[Saved data entries]

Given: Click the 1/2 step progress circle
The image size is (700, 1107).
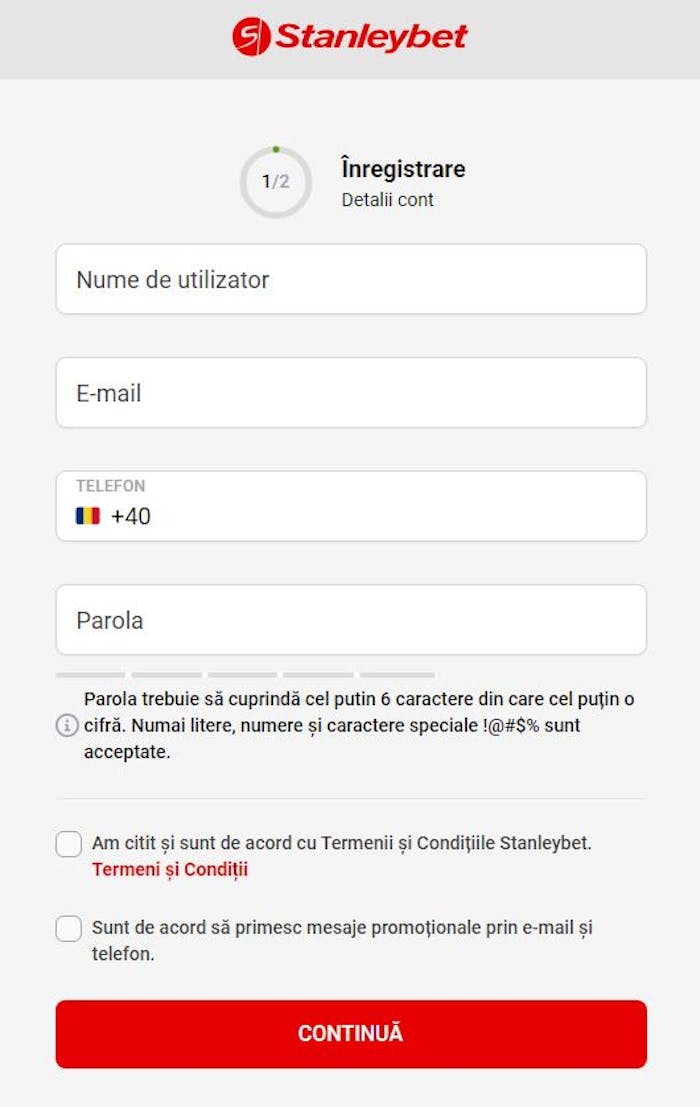Looking at the screenshot, I should [x=274, y=181].
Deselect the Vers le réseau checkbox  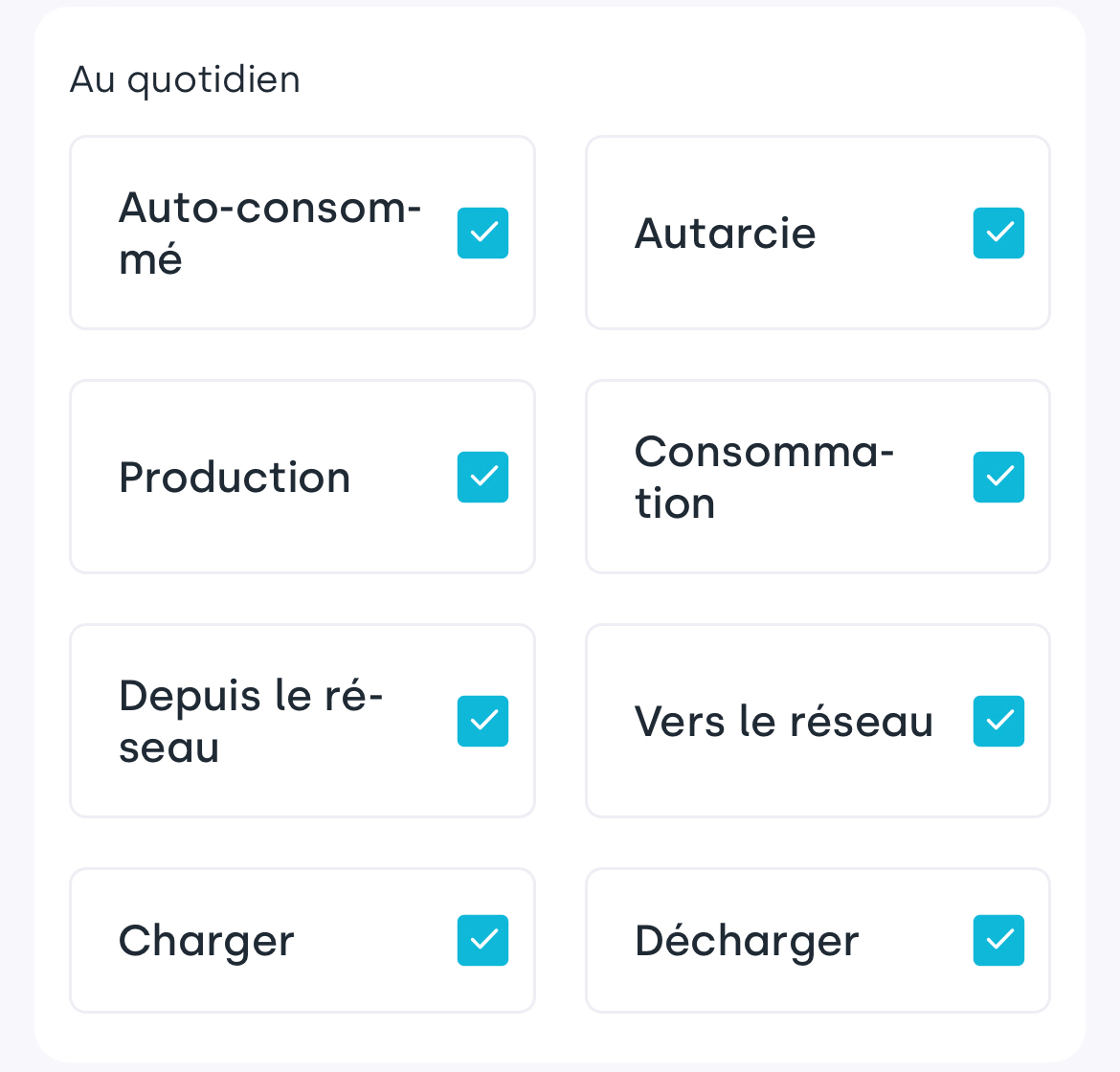click(998, 721)
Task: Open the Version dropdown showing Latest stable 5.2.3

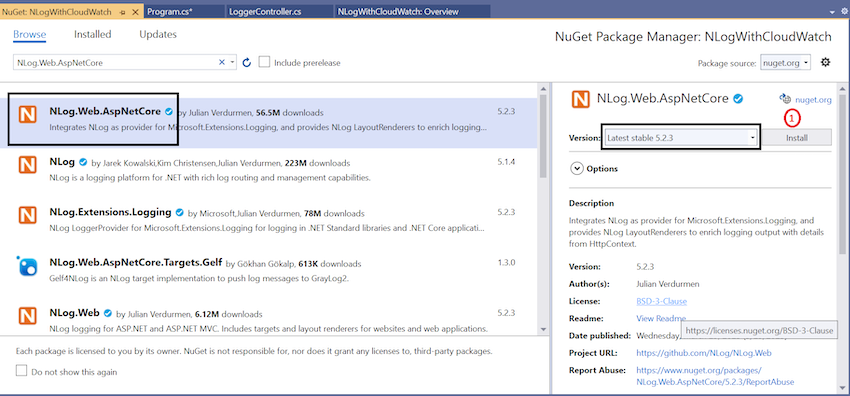Action: pos(681,138)
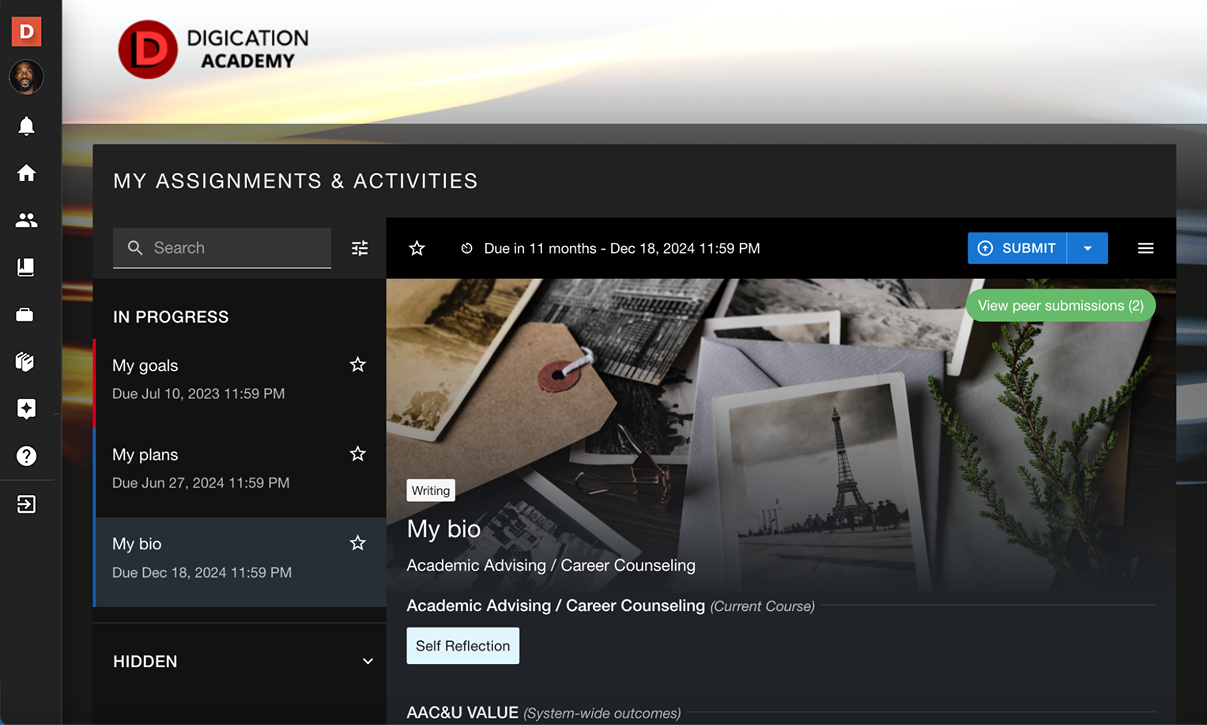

#### Work to complete
Your copy should begin at the line containing "Task: Open the" and end at the last line of the data above, matching each line exactly and holding no pictures.

#### Expected answer
Task: Open the Version dropdown showing Latest stable 5.2.3

Action: pos(681,138)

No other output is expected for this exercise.